Written by Sumudu Lankika Ginigathgala

Climate change affects everyone. The European Union is home to about seven per cent of the citizens of the world, yet the European Union accounts for 17 percent of the overall global consumption. Evaluations from the Swedish Ministry of Sustainable Development have also shown that the member states together leave a larger ecological footprint than entire Asia. However, women and men may possibly experience the impacts of climate change in different ways, with women randomly affected due to gender inequalities.

Climate change has perpetually remained a major political issue. Representations of the civil society in all different forms have grown to become an unstoppable force for Climate Action in recent years. Feminists, activists, civil society movements and organisations have all continuously come together to fight for gender equality and women empowerment through vocal demands within all processes and policies of the United Nations Framework Convention on Climate Change (UNFCCC). Gender and climate change was a key topic on display during the recent Conference of the Parties, COP24 in Katowice.

It is extremely important to highlight that climate disasters affect women and girls in the worst ways because of gender inequality. Climate change affects women in an extremely different way than men. Foremost, the effects of climate change are asymmetrically scattered, with inadequate burdens on women. As an outcome of women’s greater dependence on natural resources, women are extremely at risk of being affected by the changing climate. Due to culture and tradition in many parts of the world, women are key nutrition providers as well as caregivers. For example, if water is not within reach, women walk for hours to get water for their households, they collect firewood and crops to grow in order to feed the hungry mouths in their households. Women also face a greater probability of poverty. In addition, there are organizational and institutionalized inequalities within societies worldwide that act as walls. In order to operate responses to climate change it is necessary to understand and raise awareness on how gender differences impact different matters.

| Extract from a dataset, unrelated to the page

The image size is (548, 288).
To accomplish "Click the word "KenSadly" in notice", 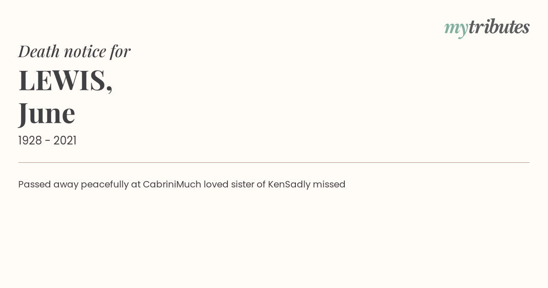I will pos(289,184).
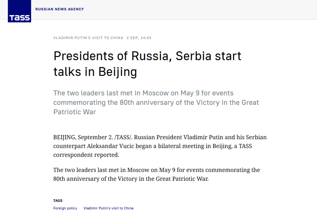
Task: Click the 2 SEP, 14:43 timestamp
Action: click(x=139, y=38)
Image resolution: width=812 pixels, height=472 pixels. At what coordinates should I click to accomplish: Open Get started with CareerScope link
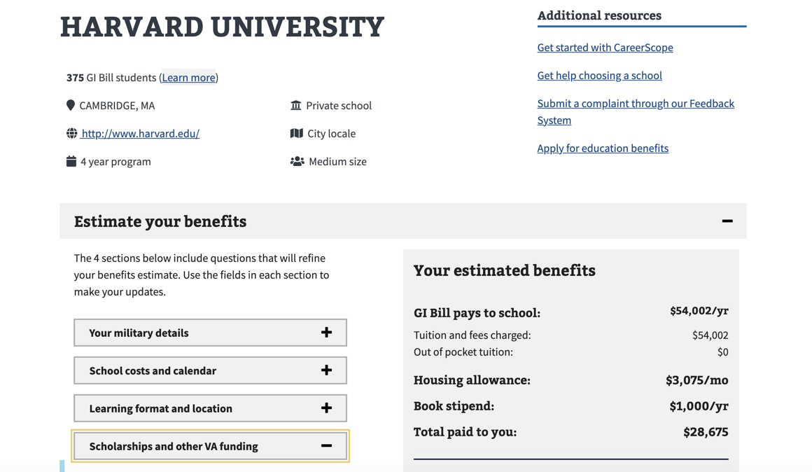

The latter entails a lot of different factors, such as institutional structures and decision-making processes.

An integral part of climate policy and action is essential gender mainstreaming constructed on gender analysis. Covering around 70 percent of the world’s one billion poorest people, women are excessively at risk of being affected by the changing climate. Studies present that women and children are more likely to risk their lives during a natural disaster. The International Office on Migration (IM) reports that since 2008 climate change effects have displaced around 26.4 million people per year from their homes. This is equivalent to the displacement of one person every second, can you imagine that? The risk of displacement has an upward trend as more helpless people are living in areas that are prone to disaster and in many circumstances due to gender inequality.

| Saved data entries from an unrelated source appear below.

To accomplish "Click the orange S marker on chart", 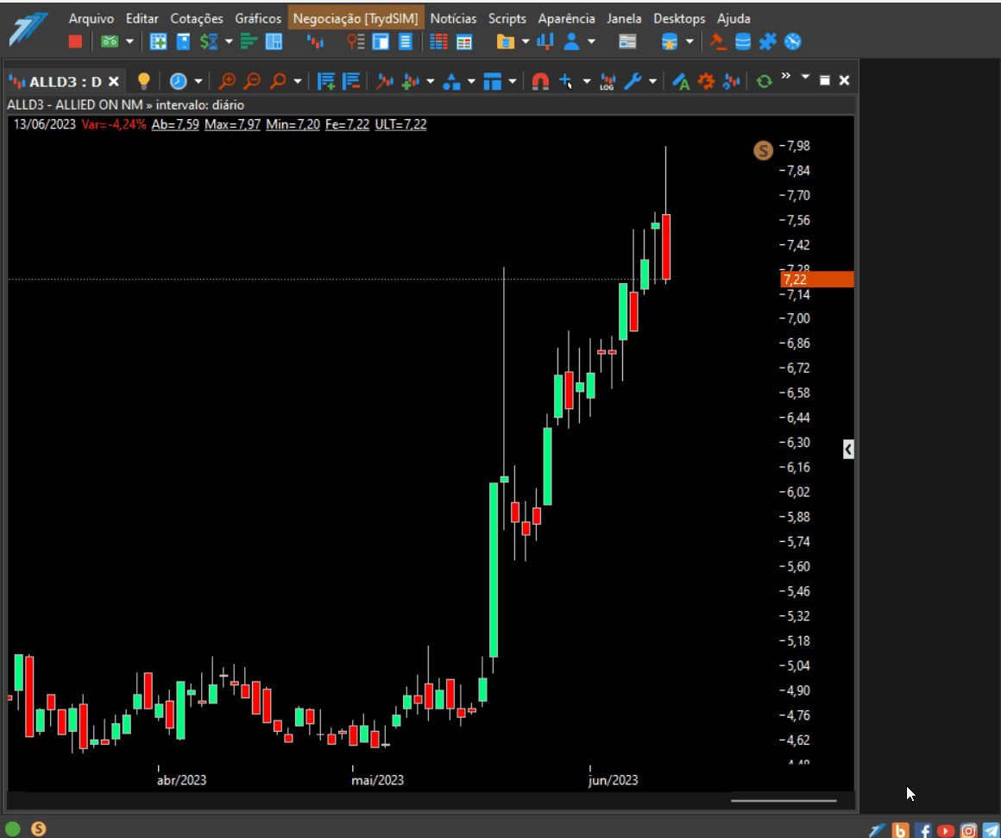I will [763, 151].
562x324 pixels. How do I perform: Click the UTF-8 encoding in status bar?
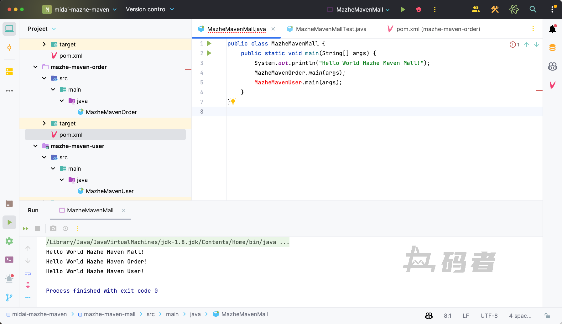pos(489,316)
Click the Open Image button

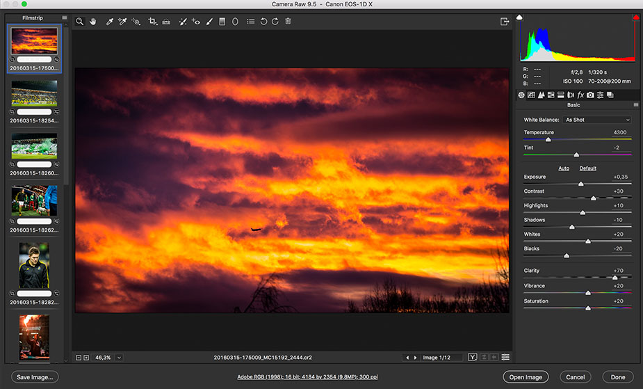click(526, 377)
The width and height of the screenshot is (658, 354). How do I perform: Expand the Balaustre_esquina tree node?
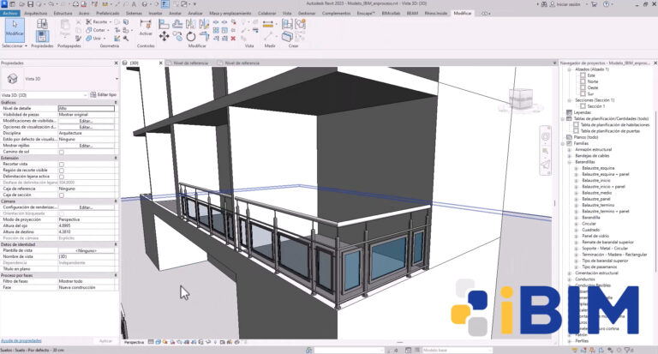coord(576,168)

The struggle for climate justice goes hand in hand with gender justice and it is not wrong to say that gender justice is a mechanism for climate justice. During COP24 there was a record number of female delegates elected to the position of Chair or Co-Chair of the technical and decision making bodies established under the UNFCCC. The female representation was around 38 percent or more, which clearly shows that there is progress towards achieving gender balance. However, there is still much more to be done. In reality, is not about the number of seats women get in decision making. Rather, it all comes down to the decisions that are taken and how effectively they are implemented in order to create a sustainable future. COP24 is over but feminists, women’s movements, networks, collectives and other civil society organisations are continuing the battle to make their voices heard.